On the contrary,  the Modi-Amit Shah duo looks all  vowed to stubbornly cling to the hitherto traversed path – as proven by their pronouncements on each passing day.   At the same time when they carry on the communal propaganda in the name of the Pulwama terrorist attack and the Balakot military action in response to that,   the reaction of  Modi camp to the most recent decision of Rahul Gandhi to contest from Wayanad constituency in south India,  shows its unwillingness to face it with political composure.   True, they need not take at face value the explanation of Rahul that he decided to contest from Wayanad in Kerala together with Amethi in UP, to prove that he is with the south Indian people as much as with the people of the north.  And the Modi camp can reasonably allege too that the Congress's prime ministerial nominee decided to contest from Wayanad also out of fear of defeat in Amethi.   They can also argue that wherever Rahul contests,  he is sure to lose.

But when the prime minister of the country  goes way beyond that, and says that Rahul fled to Wayanad out of fear from Hindu-majority Amethi,  the Indian society will just wonder how narrow and communal Modi's mind stoops to be.     In the first place,  it is factually incorrect that Wayanad, which contains not only lthe prominent minority communities of the country, the Muslims and Christians but also adivasis, is not a Hindu majority region.   But even if a secular political leader carries an interest and sympathy for the said backward and marginalized sections,  how would that become a crime?  When a sanghi leader who keeps repeating 'malice for none,  nor placating'  makes such a statement,  isn't he claiming through it, plain and simple, that he is subject to the majority community alone?  When Modi's fan, Amit Shah blames that the Congress is making Hindus terrorists,  one cannot miss the malice in it either.  It would be worthwhile to recall that when the judge of the Samjhauta Express blast case had to acquit the sangh parivar workers for want of adequate evidence - resulting from the inefficiency and derelection of the investigating tea -  he had publicly expressed his deep remorse about the decision.

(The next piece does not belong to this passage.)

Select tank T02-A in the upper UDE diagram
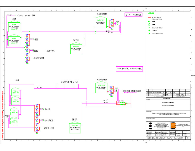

In Shah's eyes,  the act that amounts to calling Hindus terrorists,  is the comment of Congress spokespersons pointing their fingers to this judgement.   In fact,  it was the investigating agencies including the anti-terrorism squad of Maharashtra who discovered that Hindutva terrorists were the ones who planned and executed the blasts of Samjhauta, Malegaon, Makka masjid and Ajmer.   But those who believe that since the victims were mostly Muslims the blasts were not terrorism but patriotism,  can portray it only that way.   In any case,  if the Election Commission seriously wants to ensue that the election campaigning does not take a racial and communal dimension,  invariably it has to rein in such irresponsible statements.